His government tenure came to an abrupt end in December 2011, when President Jacob Zuma, with the help of Treasury under Pravin Gordhan, placed five of the province’s departments under administration.

The province was broke and on the verge of failing to pay the salaries of civil servants.

Limpopo was then the strong support base of Zuma’s ANC Youth League (ANCYL) nemesis, Julius Malema.

Word quickly spread that the move was Zuma’s way of weakening his opponents ahead of the crucial Mangaung national elective conference in December 2012 – where he stood for re-election.

Zuma’s grip on the ANC ended when Deputy President Cyril Ramaphosa pipped Zuma’s preferred successor, Nkosazana Dlamini-Zuma, to the post and took over the reins in December last year.

Ramaphosa’s narrow victory at Nasrec marked Masondo’s official return to mainstream politics since he last served as a national leader in the SA Communist Party and its Young Communist League.

“I was effectively the finance MEC for five months and thereafter the Limpopo government was disbanded,” Masondo recalls.

“National Treasury was used to withhold funds due to the provincial government in order to create a cashflow crisis, to justify the disbandment of the provincial government,” he claims.

He was so peeved about the disbandment that he became the lone voice arguing that the legality of Zuma’s decision ought to be tested in court.

“Unfortunately, my view was not supported.”

Six years later, the tables appear to have turned and Masondo finds himself with a new role to play in the ANC’s top brass, while Zuma is at his weakest point and increasingly seen as a lame duck president.

“I have a strong passion for ending unemployment and poverty, particularly among the youth, through industrialisation, land reform and education,” Masondo says about the social programmes close to his heart.

The former Wits University student representative council president says his education and student leadership taught him how to argue his views and present them to different audiences. This is important in winning over South Africans to the ANC’s vision and programmes, he says.

“The current ANC NEC has a good mixture of different generations who possess different experiences in different areas of struggle, such as business, trade unions, youth, education and government.”

However, he says the 2000s generation, which has insightful views about contemporary challenges facing South Africa, is poorly represented on the NEC. The ANC and its youth league have to find a way of working with this generation, he says.


Zingiswa Losi is one of only two active trade unionists in the ANC NEC, but this doesn’t worry her.

A mother to two daughters – one starting her first year at university this year – she continues a long tradition of trade unionists moving into the party to ensure it cares for the working class.

Some of these leaders eventually took up key positions, like party president Cyril Ramaphosa, his deputy David Mabuza and chairperson Gwede Mantashe.

Losi almost got a shot at becoming the governing party’s deputy secretary-general after branch nominations for the ANC’s elective conference at Nasrec last year.

Jessie Duarte got the job. But all was not lost.

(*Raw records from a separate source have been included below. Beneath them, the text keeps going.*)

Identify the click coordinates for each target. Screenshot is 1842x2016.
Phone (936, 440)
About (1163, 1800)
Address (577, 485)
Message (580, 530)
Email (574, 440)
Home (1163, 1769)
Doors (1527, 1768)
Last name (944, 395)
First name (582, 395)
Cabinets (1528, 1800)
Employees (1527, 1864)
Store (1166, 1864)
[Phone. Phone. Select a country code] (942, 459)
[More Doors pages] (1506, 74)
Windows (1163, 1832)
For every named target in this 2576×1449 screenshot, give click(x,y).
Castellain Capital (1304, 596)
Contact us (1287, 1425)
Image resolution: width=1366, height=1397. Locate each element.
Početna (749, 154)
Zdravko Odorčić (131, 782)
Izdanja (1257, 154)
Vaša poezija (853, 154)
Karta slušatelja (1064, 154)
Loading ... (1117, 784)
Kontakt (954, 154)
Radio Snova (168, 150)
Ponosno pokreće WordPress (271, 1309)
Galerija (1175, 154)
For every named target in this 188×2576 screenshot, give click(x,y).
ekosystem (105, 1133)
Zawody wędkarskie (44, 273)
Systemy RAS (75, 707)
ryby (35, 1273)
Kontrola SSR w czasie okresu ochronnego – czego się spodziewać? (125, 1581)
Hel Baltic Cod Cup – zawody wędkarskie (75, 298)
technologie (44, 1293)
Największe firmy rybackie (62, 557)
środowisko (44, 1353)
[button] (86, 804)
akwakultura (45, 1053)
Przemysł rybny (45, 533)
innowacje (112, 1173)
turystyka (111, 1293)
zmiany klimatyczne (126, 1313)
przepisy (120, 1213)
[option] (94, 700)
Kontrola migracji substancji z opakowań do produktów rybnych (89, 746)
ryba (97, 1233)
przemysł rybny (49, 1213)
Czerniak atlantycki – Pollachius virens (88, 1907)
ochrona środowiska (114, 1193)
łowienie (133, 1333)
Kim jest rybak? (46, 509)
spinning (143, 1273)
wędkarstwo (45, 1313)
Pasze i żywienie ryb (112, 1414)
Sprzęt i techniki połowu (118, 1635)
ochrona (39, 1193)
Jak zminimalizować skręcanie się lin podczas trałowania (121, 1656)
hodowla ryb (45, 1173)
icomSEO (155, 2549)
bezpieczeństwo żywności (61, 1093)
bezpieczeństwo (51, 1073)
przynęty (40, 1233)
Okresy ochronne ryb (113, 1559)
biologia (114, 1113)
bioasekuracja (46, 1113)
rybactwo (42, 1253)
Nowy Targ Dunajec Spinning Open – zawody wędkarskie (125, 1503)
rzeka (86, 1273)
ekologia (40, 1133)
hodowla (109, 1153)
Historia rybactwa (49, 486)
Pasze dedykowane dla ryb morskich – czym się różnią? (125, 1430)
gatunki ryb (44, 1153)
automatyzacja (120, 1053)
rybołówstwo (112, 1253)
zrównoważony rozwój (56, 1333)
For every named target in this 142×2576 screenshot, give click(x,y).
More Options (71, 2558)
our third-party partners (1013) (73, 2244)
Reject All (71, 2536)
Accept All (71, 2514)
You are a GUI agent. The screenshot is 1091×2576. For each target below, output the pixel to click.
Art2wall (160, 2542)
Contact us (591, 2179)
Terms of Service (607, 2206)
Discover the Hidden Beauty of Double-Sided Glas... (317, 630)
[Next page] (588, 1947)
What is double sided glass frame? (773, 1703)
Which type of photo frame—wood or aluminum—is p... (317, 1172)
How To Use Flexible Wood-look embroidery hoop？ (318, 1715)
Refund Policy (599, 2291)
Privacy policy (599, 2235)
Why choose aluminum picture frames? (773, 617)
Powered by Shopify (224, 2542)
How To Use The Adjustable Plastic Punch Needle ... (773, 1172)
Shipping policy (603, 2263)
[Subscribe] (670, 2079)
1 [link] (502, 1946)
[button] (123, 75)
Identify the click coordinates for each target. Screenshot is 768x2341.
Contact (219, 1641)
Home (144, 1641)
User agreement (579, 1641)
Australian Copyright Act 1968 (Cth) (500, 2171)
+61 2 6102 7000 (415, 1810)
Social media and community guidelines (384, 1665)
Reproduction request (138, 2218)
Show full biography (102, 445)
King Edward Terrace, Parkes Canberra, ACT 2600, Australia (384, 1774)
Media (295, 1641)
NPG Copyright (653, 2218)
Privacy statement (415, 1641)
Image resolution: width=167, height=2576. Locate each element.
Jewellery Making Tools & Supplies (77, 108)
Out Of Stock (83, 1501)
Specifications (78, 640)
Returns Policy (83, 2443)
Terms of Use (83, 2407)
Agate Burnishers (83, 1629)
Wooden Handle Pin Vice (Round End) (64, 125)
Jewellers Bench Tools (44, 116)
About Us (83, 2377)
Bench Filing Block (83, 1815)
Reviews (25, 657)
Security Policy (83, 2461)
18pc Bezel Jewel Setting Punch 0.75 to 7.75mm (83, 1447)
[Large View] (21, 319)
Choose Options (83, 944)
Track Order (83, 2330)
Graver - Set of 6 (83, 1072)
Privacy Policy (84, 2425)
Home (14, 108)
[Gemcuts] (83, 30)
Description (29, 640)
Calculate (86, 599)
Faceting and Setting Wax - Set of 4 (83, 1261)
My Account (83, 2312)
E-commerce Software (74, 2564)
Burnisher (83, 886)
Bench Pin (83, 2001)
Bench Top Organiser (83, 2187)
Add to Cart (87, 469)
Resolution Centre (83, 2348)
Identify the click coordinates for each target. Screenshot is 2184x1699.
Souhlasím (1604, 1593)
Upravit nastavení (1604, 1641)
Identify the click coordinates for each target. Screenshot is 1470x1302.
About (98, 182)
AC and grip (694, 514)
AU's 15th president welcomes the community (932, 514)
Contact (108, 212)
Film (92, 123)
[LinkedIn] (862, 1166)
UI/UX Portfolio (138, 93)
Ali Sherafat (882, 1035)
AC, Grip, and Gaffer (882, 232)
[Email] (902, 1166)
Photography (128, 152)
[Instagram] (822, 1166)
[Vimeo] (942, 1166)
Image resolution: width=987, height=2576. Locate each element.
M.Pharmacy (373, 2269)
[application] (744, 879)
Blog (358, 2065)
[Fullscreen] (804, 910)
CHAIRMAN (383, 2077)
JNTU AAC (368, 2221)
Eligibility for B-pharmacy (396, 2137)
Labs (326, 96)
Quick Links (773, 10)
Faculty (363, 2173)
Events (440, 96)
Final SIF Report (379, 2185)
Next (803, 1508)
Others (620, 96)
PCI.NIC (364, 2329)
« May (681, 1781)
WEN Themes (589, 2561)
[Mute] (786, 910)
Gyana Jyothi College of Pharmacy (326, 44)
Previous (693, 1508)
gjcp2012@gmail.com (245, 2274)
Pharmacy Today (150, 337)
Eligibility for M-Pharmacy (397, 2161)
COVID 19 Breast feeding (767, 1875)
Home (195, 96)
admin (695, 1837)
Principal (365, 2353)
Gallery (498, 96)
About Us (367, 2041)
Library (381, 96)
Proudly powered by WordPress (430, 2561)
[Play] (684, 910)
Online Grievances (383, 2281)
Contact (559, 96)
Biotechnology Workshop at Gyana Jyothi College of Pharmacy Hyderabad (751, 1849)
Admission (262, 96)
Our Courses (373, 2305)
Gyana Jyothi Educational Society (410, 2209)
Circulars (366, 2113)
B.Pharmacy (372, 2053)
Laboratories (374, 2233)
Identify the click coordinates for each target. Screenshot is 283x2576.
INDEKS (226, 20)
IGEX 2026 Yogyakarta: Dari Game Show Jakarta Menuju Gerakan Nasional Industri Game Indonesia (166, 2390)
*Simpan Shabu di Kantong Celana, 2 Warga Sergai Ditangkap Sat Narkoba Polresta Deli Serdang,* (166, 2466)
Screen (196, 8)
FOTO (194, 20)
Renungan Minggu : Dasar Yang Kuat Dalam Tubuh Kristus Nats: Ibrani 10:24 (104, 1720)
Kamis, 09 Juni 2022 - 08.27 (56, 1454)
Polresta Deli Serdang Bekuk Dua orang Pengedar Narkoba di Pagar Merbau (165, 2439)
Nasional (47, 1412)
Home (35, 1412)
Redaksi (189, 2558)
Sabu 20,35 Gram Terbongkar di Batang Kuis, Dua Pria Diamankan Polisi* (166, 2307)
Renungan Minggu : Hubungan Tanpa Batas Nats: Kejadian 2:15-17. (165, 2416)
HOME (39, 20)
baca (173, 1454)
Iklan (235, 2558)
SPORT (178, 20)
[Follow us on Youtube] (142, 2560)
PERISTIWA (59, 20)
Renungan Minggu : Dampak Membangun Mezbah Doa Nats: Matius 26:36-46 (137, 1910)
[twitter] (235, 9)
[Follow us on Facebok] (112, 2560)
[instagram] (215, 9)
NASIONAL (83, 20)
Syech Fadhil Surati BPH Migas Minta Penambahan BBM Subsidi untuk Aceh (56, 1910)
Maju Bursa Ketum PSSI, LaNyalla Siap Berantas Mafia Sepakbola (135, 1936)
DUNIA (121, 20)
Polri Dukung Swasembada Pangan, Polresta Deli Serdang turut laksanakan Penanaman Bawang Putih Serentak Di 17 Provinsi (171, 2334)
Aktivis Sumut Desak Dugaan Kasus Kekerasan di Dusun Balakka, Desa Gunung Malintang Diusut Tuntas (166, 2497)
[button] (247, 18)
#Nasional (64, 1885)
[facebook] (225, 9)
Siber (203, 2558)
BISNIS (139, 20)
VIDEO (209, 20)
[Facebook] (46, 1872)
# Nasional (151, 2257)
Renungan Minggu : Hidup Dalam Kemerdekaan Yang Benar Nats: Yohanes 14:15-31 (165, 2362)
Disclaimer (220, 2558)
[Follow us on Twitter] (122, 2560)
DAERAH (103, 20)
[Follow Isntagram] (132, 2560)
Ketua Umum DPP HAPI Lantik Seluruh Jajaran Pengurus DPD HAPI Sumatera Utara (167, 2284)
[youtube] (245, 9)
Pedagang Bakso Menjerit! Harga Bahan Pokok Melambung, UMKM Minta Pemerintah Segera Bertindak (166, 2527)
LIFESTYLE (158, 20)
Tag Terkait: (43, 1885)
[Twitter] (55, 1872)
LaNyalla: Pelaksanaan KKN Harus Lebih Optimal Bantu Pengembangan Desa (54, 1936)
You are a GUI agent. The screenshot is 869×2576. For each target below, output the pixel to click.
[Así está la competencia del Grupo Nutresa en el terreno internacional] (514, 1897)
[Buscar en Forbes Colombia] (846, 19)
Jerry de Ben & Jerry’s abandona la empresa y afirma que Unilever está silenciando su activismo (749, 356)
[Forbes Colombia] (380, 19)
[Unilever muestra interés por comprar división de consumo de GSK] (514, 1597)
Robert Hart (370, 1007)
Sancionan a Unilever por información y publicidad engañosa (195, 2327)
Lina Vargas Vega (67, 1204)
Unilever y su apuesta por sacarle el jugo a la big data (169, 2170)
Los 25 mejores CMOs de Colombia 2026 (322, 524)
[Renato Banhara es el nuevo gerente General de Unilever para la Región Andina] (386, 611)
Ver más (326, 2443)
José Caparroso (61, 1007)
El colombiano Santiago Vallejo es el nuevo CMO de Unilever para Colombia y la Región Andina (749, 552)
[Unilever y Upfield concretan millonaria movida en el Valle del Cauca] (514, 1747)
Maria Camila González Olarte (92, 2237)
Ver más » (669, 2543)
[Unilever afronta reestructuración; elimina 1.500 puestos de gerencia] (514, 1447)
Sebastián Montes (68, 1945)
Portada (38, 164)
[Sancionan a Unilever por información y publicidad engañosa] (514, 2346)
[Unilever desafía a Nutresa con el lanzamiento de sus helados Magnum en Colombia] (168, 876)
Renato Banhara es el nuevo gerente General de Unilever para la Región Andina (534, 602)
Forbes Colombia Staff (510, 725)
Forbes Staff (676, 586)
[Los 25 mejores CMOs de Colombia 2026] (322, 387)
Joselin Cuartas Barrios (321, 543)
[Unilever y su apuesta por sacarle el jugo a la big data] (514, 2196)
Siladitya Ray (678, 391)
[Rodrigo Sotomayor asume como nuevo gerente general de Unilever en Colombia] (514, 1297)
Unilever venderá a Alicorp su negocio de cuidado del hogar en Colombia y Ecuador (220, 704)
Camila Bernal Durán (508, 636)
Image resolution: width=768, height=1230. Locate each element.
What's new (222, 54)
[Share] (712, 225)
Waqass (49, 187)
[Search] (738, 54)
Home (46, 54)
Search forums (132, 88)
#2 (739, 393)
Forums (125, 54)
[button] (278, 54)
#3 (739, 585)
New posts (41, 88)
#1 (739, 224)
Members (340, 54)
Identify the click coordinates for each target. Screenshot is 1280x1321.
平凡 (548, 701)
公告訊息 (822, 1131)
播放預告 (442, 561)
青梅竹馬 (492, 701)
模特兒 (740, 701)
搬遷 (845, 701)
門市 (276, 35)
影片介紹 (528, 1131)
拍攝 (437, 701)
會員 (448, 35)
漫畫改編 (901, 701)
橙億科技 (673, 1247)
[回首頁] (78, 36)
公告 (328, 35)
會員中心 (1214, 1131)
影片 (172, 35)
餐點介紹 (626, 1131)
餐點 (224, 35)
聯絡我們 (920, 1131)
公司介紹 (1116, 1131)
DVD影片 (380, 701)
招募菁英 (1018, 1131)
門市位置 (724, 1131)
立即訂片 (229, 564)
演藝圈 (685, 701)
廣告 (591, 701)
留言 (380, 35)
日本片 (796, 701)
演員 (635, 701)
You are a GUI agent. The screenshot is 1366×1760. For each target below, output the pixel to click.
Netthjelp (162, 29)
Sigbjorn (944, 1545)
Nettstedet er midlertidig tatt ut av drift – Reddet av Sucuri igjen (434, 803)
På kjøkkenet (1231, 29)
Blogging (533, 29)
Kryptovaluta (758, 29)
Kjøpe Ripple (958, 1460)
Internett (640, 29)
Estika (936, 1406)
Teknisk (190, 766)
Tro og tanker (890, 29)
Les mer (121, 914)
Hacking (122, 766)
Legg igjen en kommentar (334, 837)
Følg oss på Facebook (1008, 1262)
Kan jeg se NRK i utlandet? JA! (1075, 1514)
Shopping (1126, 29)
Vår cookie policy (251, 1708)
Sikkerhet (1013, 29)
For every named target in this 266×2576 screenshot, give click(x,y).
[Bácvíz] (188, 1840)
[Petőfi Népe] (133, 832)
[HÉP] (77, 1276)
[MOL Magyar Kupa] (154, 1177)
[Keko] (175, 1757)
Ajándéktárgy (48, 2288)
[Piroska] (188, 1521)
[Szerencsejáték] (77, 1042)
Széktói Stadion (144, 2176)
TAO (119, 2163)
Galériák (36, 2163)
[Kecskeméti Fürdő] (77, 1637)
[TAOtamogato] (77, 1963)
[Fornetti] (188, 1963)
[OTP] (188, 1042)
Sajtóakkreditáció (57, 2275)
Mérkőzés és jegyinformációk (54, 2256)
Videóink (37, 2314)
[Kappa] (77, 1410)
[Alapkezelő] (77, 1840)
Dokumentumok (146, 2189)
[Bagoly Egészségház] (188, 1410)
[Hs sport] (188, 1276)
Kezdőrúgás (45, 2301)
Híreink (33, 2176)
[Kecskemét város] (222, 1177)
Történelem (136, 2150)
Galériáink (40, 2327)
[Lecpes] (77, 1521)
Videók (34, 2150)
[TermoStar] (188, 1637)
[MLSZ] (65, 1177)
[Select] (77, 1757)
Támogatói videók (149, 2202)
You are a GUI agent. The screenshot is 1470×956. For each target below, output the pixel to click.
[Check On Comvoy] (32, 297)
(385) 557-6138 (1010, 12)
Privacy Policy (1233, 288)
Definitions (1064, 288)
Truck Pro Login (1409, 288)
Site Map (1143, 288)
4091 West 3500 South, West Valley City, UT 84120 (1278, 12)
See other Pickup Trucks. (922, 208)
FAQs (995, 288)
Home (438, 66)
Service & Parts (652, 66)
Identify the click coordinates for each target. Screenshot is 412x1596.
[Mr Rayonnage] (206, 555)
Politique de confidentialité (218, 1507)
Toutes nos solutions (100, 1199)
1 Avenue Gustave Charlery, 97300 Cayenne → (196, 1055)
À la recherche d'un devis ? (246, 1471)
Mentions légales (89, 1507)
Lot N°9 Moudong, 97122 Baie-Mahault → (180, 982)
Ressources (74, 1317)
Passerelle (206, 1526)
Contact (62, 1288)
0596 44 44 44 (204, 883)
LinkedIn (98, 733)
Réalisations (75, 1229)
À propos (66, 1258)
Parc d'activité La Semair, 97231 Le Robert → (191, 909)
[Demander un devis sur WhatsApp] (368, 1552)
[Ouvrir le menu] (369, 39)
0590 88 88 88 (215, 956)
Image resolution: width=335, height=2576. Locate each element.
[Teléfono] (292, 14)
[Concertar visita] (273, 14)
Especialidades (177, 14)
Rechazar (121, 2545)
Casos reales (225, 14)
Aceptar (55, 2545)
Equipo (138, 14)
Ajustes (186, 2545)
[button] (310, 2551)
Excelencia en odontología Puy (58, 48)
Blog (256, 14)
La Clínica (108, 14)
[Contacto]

Losi has to juggle various leadership positions, but this does not rattle her. She is currently the deputy president of Cosatu and was recently elected the first woman president of the Southern African Trade Union Coordination Council for a five-year term.

The e-toll project in Gauteng, which contributed to the slump in the voter support for the ANC in the 2014 general polls, is one contentious battle Losi is preparing to fight.

The matter was last “dealt with” at the Nedlac early last year.

However, she says that as the ANC prepares to launch its 2019 election campaign around May, it is important that e-tolls be dealt with at a political level.

Cosatu warned Ramaphosa during campaigning that they were not signing a blank cheque for the ANC.

“It’s an issue that we are not prepared to forgo because it affects the working class, in particular the poor.”

Losi’s other areas of focus include labour brokers, insourcing, the national health insurance and the national minimum wage, which is set to be implemented in May.

“With a new dispensation of leadership, I think we have an opportunity to revisit
critical issues that are affecting the working class and poor. We have always argued that if you are not in the ANC structures, how are we going to influence the policy direction of the ANC?”

This is part of the reason she accepted a spot on the party’s highest decision-making structure between conferences.

She was born in Port Elizabeth’s Kwazakhele township and later moved to Ford Village in New Brighton.

She went the army for three years, which she describes as one of her “most challenging times”.

It was a lily white, male-dominated environment where she had to stand during departmental meetings.

Going through all that toughened her, she says.

Losi is confident the ANC will get a two-thirds majority in next year’s elections. Cosatu will make sure of that.

Something significant came out of Nasrec, she says. “There is a breath of fresh air” and “greater change is to come”.

“The hope that South Africans have is so amazing. There is just no way that the ANC can’t have a two-thirds majority. We will be working hard for the ANC, because we have seen that any government ruled by a coalition is bound to fail.”


In 2013, Ronald Ozzy Lamola’s political life was all but dead after the ANCYL, which he was deputy president of, was disbanded.

His friends were expelled, cast out into the political wilderness.

Lamola struck a lone figure, arms folded in an almost empty hall in Midrand, after his ambition to become president of a weakened ANCYL in 2015 was frustrated.

He fell short by two votes from the floor to successfully challenge Collen Maine for the post of ANCYL president at the league’s national conference in September that year.

He said the election was a “farce and not credible”.

Maine now leads a much more divided league with a reputation of being “foot soldiers of factions”.

Lamola maintains the disbandment of the youth league was a missed opportunity and led to a climate of fear and young people across the country becoming despondent.

“When you look at it, we may have missed five years of a generation. I think maybe that’s what we need, to create an environment where young people can engage without fear. How do you generate ideas when you are fearful?”

Lamola says he carries the generational mandate of economic freedom on his shoulders.

It was under his and Malema’s leadership that the ANCYL advocated a generational mix, land expropriation without compensation, nationalisation of mines and free education.

They made much noise about this, irritating the ANC.

Lamola is ecstatic that these have become party policy resolutions and vows to advocate their implementation.

“I don’t know what took them so long, but they needed to be convinced. The good thing for us is that they are now convinced,” he tells City Press at his modest office in the suburb of Brooklyn, Pretoria, where his law firm is located.

“It’s a reflection that the membership of the ANC expects that a new generation must gradually come into the structures of the ANC and modernise it. That’s how I see my role in the NEC.

“We [younger leaders] are professionals in our own right and we do not see the life in the NEC as a matter of life and death, but as service to the nation.

“By 2022 and 2027, we might no longer be young, we might no longer be relevant, so the ANC must deliberately invest in its youth to safeguard its future.”

He says the ANC should reach out to opposition parties in its bid to have the Constitution amended to realise expropriation of land without compensation.

“It’s an issue for discussion in the NEC on how we must implement this issue. But obviously you need as many partners in Parliament to make it possible. It’s a reality.”

His parents Ernie and Philmon toiled in the sun as farm workers in Komatipoort to put bread on the table for their big family of 10.

Lamola has much to celebrate. His face beams when he talks about his academic achievements, copies of which are neatly tucked away in a black bag in his office.

He already possesses a master’s degree in corporate law and has his eyes set on a doctorate.

Lamola says it will not be easy to abandon his law firm, where he has trained lawyers, for a government deployment. But this will depend on discussions with the ANC president.